Querying Workflows Using the AWS Glue API - AWS Glue

Querying Workflows Using the AWS Glue API

AWS Glue provides a rich API for managing workflows. You can retrieve a static view of a workflow or a dynamic view of a running workflow using the AWS Glue API. For more information, see Workflows.

Querying Static Views

Use the GetWorkflow API operation to get a static view that indicates the design of a workflow. This operation returns a directed graph consisting of nodes and edges, where a node represents a trigger, a job, or a crawler. Edges define the relationships between nodes. They are represented by connectors (arrows) on the graph in the AWS Glue console.

You can also use this operation with popular graph-processing libraries such as NetworkX, igraph, JGraphT, and the Java Universal Network/Graph (JUNG) Framework. Because all these libraries represent graphs similarly, minimal transformations are needed.

The static view returned by this API is the most up-to-date view according to the latest definition of triggers associated with the workflow.

Graph Definition

A workflow graph G is an ordered pair (N, E), where N is a set of nodes and E a set of edges. Node is a vertex in the graph identified by a unique number. A node can be of type trigger, job, or crawler. For example: {name:T1, type:Trigger, uniqueId:1}, {name:J1, type:Job, uniqueId:2}.

Edge is a 2-tuple of the form (src, dest), where src and dest are nodes and there is a directed edge from src to dest.

(TASKS AND EXERCISES):
1. In the AWS Glue workflow page, which API operation returns a static view of a workflow's design?
2. Print the part of the AWS Glue workflow page starting at "Use the GetWorkflow" and ending at "transformations are needed.".
3. Write the next part of the AWS Glue workflow page, picking up after its final sentence.
The lines after this point come from a different source than the AWS Glue workflow page.

(DATASET CONTENT):
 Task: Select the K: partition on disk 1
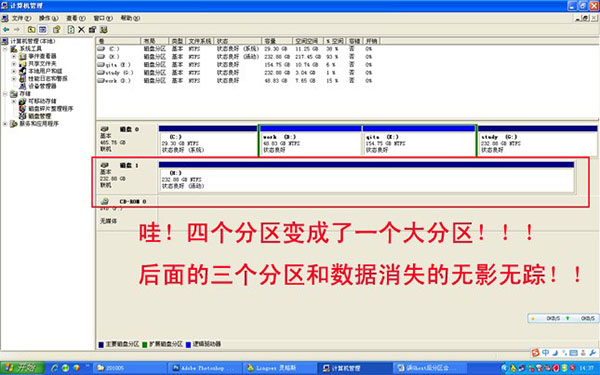coord(366,179)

(THE ANSWERS):
1. The GetWorkflow operation.

2.
Use the GetWorkflow API operation to get a static view that indicates the design of a workflow. This operation returns a directed graph consisting of nodes and edges, where a node represents a trigger, a job, or a crawler. Edges define the relationships between nodes. They are represented by connectors (arrows) on the graph in the AWS Glue console.

You can also use this operation with popular graph-processing libraries such as NetworkX, igraph, JGraphT, and the Java Universal Network/Graph (JUNG) Framework. Because all these libraries represent graphs similarly, minimal transformations are needed.

3.
Example of Querying a Static View

Consider a conditional trigger T, which triggers job J2 upon completion of job J1.

J1 ---> T ---> J2

Nodes: J1, T, J2

Edges: (J1, T), (T, J2)

Querying Dynamic Views

Use the GetWorkflowRun API operation to get a dynamic view of a running workflow. This operation returns the same static view of the graph along with metadata related to the workflow run.

For run, nodes representing jobs in the GetWorkflowRun call have a list of job runs initiated as part of the latest run of the workflow. You can use this list to display the run status of each job in the graph itself. For downstream dependencies that are not yet run, this field is set to null. The graphed information makes you aware of the current state of any workflow at any point of time.

The dynamic view returned by this API is based on the static view that was present when the workflow run was started.

Runtime nodes example: {name:T1, type: Trigger, uniqueId:1}, {name:J1, type:Job, uniqueId:2, jobDetails:{jobRuns}}, {name:C1, type:Crawler, uniqueId:3, crawlerDetails:{crawls}}

Example 1: Dynamic View

The following example illustrates a simple two-trigger workflow.

  • Nodes: t1, j1, t2, j2

  • Edges: (t1, j1), (j1, t2), (t2, j2)

The GetWorkflow response contains the following.

{ Nodes : [ { "type" : Trigger, "name" : "t1", "uniqueId" : 1 }, { "type" : Job, "name" : "j1", "uniqueId" : 2 }, { "type" : Trigger, "name" : "t2", "uniqueId" : 3 }, { "type" : Job, "name" : "j2", "uniqueId" : 4 } ], Edges : [ { "sourceId" : 1, "destinationId" : 2 }, { "sourceId" : 2, "destinationId" : 3 }, { "sourceId" : 3, "destinationId" : 4 } }

The GetWorkflowRun response contains the following.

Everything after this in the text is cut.